**EXERCISE OBJECTIVE**
What is needed is every line from the one holding "Task: Open Contrato" to the last line of the data below, printed exactly and without pictures.

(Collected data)

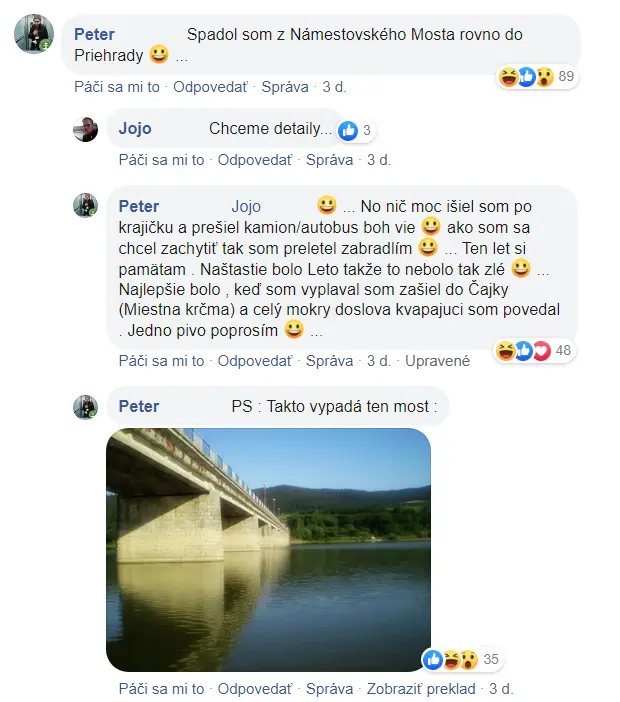Image resolution: width=620 pixels, height=702 pixels.
Task: Open the 'Upravené' edit history link
Action: click(x=437, y=360)
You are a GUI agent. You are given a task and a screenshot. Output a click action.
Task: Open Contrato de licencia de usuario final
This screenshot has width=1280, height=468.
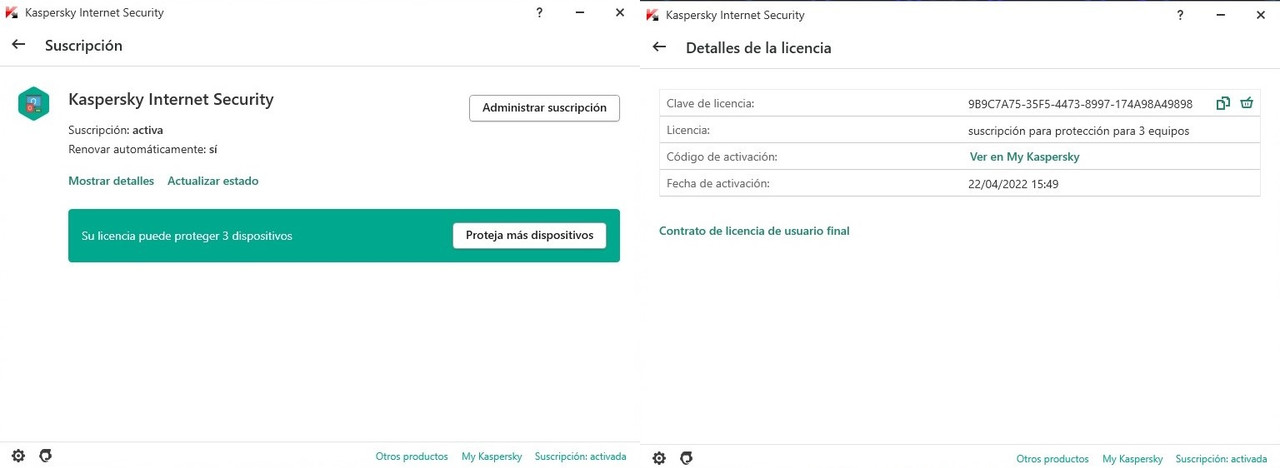(754, 231)
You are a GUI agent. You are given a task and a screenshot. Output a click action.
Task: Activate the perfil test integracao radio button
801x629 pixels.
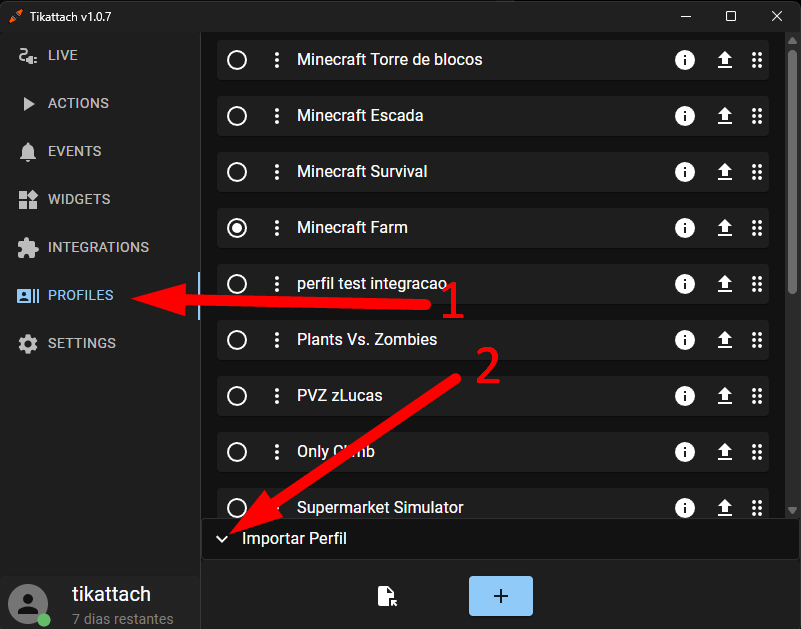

**THE ANSWER**
Task: Open Contrato de licencia de usuario final
This screenshot has width=1280, height=468.
(754, 231)
You are a GUI agent. You are given a task and a screenshot. Output a click action.
Task: Activate the perfil test integracao radio button
801x629 pixels.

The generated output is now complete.